FRENCH CORPORATION -You have two cows. You go on strike because you want three cows. You go to lunch and drink wine. Life is good.
ITALIAN CORPORATION -You have two cows but you don't know where they are. While ambling around, you see a beautiful woman. You break for lunch. Life is good.
GERMAN CORPORATION -You have two cows. You engineer them so they are all blond, drink lots of beer, give excellent quality milk, and run a hundred miles an hour. Unfortunately they also demand 13 weeks of vacation per year.
JAPANESE CORPORATION -You have two cows. You redesign them so they are one tenth the size of an ordinary cow and produce twenty times the milk. They learn to travel on unbelievably crowded trains.

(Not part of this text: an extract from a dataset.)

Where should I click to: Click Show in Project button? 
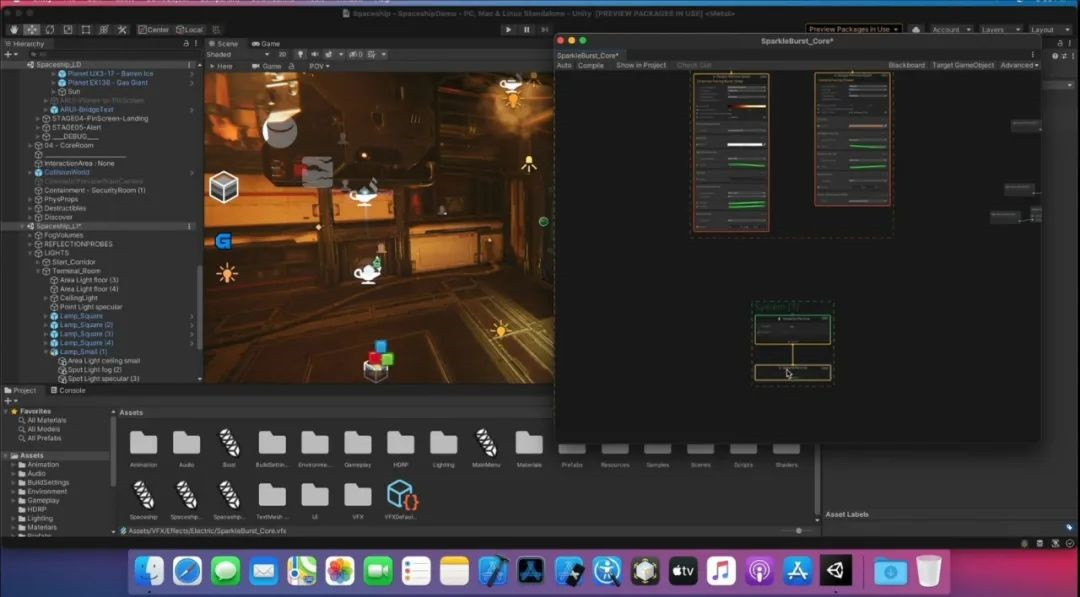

RUSSIAN CORPORATION - You have two cows. You have some vodka. You count them and learn you have five cows. You have some more vodka. You count them again and learn you have 42 cows. The Mafia shows up and takes over however many cows you really have
COWSHIT INC CORPORATION - We eat them. Life is simple, Life is good.
This blog does not represent the views of CowShit Inc. It was simply an overflow of crap juice, at 10.59pm. So we masturbated.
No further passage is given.